El uso de gafas inteligentes se ha convertido en una tendencia creciente, pero un reciente escándalo vincula a las gafas Meta Ray-Ban con una grave vulnerabilidad de privacidad. Investigaciones actuales confirman que grabaciones privadas de los usuarios están llegando sin censura a pantallas de revisores humanos en Kenia, exponiendo su intimidad.
Este flujo de datos compromete la seguridad de quienes confían en la inteligencia artificial de Meta para interactuar con su entorno diario. Lo que se promocionaba como un procesamiento tecnológico avanzado ha resultado ser una cadena de revisión manual donde empleados externos observan escenas cotidianas sin ningún tipo de filtro previo.

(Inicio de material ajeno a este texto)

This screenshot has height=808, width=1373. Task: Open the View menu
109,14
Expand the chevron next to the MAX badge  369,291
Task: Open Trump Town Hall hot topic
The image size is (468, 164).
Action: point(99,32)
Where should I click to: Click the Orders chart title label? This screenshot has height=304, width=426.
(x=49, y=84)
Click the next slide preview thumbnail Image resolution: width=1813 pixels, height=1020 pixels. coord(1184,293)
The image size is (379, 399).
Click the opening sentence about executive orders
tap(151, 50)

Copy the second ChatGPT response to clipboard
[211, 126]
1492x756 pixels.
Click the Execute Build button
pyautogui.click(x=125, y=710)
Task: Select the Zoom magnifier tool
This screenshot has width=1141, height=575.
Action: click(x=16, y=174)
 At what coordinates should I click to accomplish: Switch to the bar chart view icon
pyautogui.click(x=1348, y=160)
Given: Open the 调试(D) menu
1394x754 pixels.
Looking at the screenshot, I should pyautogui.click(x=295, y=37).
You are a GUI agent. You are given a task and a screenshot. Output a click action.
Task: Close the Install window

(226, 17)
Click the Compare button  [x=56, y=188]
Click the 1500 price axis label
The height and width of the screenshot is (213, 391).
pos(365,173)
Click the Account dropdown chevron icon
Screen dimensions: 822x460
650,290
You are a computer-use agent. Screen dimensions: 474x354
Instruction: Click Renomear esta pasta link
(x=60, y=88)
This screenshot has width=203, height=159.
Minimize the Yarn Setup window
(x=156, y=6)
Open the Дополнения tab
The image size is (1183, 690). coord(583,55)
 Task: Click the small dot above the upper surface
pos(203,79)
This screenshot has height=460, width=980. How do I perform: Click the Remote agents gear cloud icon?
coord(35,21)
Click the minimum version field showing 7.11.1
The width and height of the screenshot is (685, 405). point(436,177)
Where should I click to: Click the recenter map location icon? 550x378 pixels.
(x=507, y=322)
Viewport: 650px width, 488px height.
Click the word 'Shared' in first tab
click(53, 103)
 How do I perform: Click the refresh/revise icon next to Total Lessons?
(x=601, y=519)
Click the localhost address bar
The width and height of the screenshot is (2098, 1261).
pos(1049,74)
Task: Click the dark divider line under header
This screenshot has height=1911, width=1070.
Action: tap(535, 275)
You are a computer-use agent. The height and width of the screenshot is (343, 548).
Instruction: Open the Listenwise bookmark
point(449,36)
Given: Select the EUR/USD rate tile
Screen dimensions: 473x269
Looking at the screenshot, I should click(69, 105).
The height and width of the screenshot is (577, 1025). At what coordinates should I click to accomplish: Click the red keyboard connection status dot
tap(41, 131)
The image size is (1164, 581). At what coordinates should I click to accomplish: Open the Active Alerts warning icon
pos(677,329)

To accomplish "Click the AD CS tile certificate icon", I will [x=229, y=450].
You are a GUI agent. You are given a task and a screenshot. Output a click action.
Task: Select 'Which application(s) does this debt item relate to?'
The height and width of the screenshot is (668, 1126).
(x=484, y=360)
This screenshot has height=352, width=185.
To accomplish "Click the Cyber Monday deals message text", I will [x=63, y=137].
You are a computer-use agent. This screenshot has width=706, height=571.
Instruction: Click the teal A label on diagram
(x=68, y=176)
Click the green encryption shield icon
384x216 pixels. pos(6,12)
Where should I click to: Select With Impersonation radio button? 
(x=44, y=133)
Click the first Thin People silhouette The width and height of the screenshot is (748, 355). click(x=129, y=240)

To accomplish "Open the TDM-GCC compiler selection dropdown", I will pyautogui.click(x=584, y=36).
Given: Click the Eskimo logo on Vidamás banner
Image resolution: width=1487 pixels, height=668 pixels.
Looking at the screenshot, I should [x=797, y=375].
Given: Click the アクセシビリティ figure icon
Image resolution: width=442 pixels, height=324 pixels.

El escándalo de las gafas de Meta y la filtración de datos
La polémica estalla tras revelarse que trabajadores de la empresa Sama, un subcontratista ubicado en Nairobi, procesan miles de vídeos provenientes de estas gafas. Estos empleados tienen la tarea de etiquetar contenido para entrenar los modelos de IA, pero en la práctica visualizan grabaciones sin anonimizar.
Los usuarios difícilmente usarían las gafas si supieran que hay vigilancia humana detrás de cada interacción que realizan en sus hogares.
El equipo de revisión en las oficinas de Mombasa Road describe situaciones alarmantes que incluyen personas saliendo de la ducha o visualización de tarjetas bancarias. Aunque Meta asegura que la privacidad del usuario es prioridad, los trabajadores afirman que las herramientas de ocultación facial suelen fallar constantemente en las entregas.
La dependencia de la conexión a internet para las funciones de IA obliga a que las gafas envíen constantemente paquetes de información a servidores remotos. Expertos en ciberseguridad han detectado un tráfico inusual hacia centros de datos en Europa, incluso cuando el usuario cree estar utilizando únicamente el almacenamiento local de su dispositivo móvil.
Esta falta de transparencia genera una zona gris legal respecto al Reglamento General de Protección de Datos (RGPD), ya que el consentimiento suele estar oculto en contratos extensos. Los críticos denuncian que Meta no especifica con claridad que el entrenamiento de sus algoritmos implica necesariamente que un tercero observe su vida privada en tiempo real.
Las condiciones laborales de los revisores en Kenia también han salido a la luz, destacando la prohibición de usar teléfonos para evitar filtraciones de datos confidenciales. A pesar de estas medidas, el malestar crece entre los empleados, quienes sienten que su labor constituye una invasión de la privacidad injustificada para los clientes occidentales.
El mayor problema radica en la imposibilidad del usuario para distinguir cuándo una grabación se queda en su smartphone y cuándo viaja a la nube. Sin una notificación explícita, las salas de estar se transforman en campos de entrenamiento para algoritmos, dejando la seguridad personal a merced de una gestión de datos opaca y cuestionable.